[Data listing]

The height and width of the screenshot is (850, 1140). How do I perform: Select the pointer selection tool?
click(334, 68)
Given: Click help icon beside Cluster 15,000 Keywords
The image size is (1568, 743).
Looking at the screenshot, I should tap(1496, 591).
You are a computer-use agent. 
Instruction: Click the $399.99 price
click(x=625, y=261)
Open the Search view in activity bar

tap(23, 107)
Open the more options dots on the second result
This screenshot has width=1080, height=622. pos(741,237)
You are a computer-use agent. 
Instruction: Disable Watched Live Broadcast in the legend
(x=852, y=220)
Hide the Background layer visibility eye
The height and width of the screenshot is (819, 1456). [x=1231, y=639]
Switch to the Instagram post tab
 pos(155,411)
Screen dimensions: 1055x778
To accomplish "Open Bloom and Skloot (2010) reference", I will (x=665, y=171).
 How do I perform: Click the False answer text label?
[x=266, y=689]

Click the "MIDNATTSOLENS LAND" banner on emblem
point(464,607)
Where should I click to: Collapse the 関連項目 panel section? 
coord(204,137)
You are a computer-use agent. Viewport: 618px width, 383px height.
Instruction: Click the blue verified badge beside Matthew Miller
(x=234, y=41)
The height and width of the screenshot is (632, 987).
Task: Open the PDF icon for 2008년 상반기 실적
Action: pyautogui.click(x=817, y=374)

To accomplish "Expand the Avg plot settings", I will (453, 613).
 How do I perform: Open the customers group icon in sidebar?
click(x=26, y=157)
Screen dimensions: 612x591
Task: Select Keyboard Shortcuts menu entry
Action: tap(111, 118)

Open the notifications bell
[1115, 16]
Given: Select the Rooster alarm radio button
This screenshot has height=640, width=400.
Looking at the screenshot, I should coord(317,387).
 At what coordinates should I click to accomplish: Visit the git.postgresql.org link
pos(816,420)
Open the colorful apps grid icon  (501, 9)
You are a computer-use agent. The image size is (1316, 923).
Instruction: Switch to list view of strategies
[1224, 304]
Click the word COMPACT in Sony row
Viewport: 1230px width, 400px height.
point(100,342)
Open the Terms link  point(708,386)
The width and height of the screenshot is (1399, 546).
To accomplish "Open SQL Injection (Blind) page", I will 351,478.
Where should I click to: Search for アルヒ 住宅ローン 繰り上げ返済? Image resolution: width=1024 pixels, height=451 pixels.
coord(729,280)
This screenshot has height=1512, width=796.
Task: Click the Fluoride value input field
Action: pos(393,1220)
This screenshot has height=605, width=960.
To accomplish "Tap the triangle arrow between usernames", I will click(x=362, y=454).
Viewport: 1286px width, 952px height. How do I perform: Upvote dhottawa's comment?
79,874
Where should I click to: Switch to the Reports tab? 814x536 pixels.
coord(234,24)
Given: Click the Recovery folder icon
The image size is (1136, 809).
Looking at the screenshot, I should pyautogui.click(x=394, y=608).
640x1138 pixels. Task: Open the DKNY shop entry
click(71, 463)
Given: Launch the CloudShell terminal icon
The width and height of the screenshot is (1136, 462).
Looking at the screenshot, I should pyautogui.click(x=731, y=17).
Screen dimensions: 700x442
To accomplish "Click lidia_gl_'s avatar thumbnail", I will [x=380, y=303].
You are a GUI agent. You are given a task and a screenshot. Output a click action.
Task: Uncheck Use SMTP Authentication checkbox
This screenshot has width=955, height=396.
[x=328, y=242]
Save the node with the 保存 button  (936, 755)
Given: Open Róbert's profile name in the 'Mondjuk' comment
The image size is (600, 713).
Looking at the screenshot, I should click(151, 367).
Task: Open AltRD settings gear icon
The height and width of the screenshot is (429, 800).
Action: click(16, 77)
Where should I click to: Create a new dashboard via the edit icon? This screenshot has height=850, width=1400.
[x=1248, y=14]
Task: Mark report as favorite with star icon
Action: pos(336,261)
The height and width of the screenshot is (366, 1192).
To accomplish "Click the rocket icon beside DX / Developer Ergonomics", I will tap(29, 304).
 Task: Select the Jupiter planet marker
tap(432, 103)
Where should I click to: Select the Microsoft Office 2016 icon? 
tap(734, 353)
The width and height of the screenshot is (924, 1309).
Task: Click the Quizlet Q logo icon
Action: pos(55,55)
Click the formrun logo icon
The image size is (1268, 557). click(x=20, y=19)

§ **Task**
Please quote the lines above word for word, from the first to the last.

§ **Reply**
The height and width of the screenshot is (850, 1140). How do I perform: Select the pointer selection tool?
click(334, 68)
Given: Click help icon beside Cluster 15,000 Keywords
The image size is (1568, 743).
Looking at the screenshot, I should tap(1496, 591).
You are a computer-use agent. 
Instruction: Click the $399.99 price
click(x=625, y=261)
Open the Search view in activity bar

tap(23, 107)
Open the more options dots on the second result
This screenshot has width=1080, height=622. pos(741,237)
You are a computer-use agent. 
Instruction: Disable Watched Live Broadcast in the legend
(x=852, y=220)
Hide the Background layer visibility eye
The height and width of the screenshot is (819, 1456). [x=1231, y=639]
Switch to the Instagram post tab
 pos(155,411)
Screen dimensions: 1055x778
To accomplish "Open Bloom and Skloot (2010) reference", I will (x=665, y=171).
 How do I perform: Click the False answer text label?
[x=266, y=689]

Click the "MIDNATTSOLENS LAND" banner on emblem
point(464,607)
Where should I click to: Collapse the 関連項目 panel section? 
coord(204,137)
You are a computer-use agent. Viewport: 618px width, 383px height.
Instruction: Click the blue verified badge beside Matthew Miller
(x=234, y=41)
The height and width of the screenshot is (632, 987).
Task: Open the PDF icon for 2008년 상반기 실적
Action: pyautogui.click(x=817, y=374)

To accomplish "Expand the Avg plot settings", I will (453, 613).
 How do I perform: Open the customers group icon in sidebar?
click(x=26, y=157)
Screen dimensions: 612x591
Task: Select Keyboard Shortcuts menu entry
Action: tap(111, 118)

Open the notifications bell
[1115, 16]
Given: Select the Rooster alarm radio button
This screenshot has height=640, width=400.
Looking at the screenshot, I should coord(317,387).
 At what coordinates should I click to accomplish: Visit the git.postgresql.org link
pos(816,420)
Open the colorful apps grid icon  (501, 9)
You are a computer-use agent. The image size is (1316, 923).
Instruction: Switch to list view of strategies
[1224, 304]
Click the word COMPACT in Sony row
Viewport: 1230px width, 400px height.
point(100,342)
Open the Terms link  point(708,386)
The width and height of the screenshot is (1399, 546).
To accomplish "Open SQL Injection (Blind) page", I will 351,478.
Where should I click to: Search for アルヒ 住宅ローン 繰り上げ返済? Image resolution: width=1024 pixels, height=451 pixels.
coord(729,280)
This screenshot has height=1512, width=796.
Task: Click the Fluoride value input field
Action: pos(393,1220)
This screenshot has height=605, width=960.
To accomplish "Tap the triangle arrow between usernames", I will click(x=362, y=454).
Viewport: 1286px width, 952px height. How do I perform: Upvote dhottawa's comment?
79,874
Where should I click to: Switch to the Reports tab? 814x536 pixels.
coord(234,24)
Given: Click the Recovery folder icon
The image size is (1136, 809).
Looking at the screenshot, I should pyautogui.click(x=394, y=608).
640x1138 pixels. Task: Open the DKNY shop entry
click(71, 463)
Given: Launch the CloudShell terminal icon
The width and height of the screenshot is (1136, 462).
Looking at the screenshot, I should pyautogui.click(x=731, y=17).
Screen dimensions: 700x442
To accomplish "Click lidia_gl_'s avatar thumbnail", I will [x=380, y=303].
You are a GUI agent. You are given a task and a screenshot. Output a click action.
Task: Uncheck Use SMTP Authentication checkbox
This screenshot has width=955, height=396.
[x=328, y=242]
Save the node with the 保存 button  (936, 755)
Given: Open Róbert's profile name in the 'Mondjuk' comment
The image size is (600, 713).
Looking at the screenshot, I should click(151, 367).
Task: Open AltRD settings gear icon
The height and width of the screenshot is (429, 800).
Action: click(16, 77)
Where should I click to: Create a new dashboard via the edit icon? This screenshot has height=850, width=1400.
[x=1248, y=14]
Task: Mark report as favorite with star icon
Action: pos(336,261)
The height and width of the screenshot is (366, 1192).
To accomplish "Click the rocket icon beside DX / Developer Ergonomics", I will tap(29, 304).
 Task: Select the Jupiter planet marker
tap(432, 103)
Where should I click to: Select the Microsoft Office 2016 icon? 
tap(734, 353)
The width and height of the screenshot is (924, 1309).
Task: Click the Quizlet Q logo icon
Action: pos(55,55)
Click the formrun logo icon
The image size is (1268, 557). click(x=20, y=19)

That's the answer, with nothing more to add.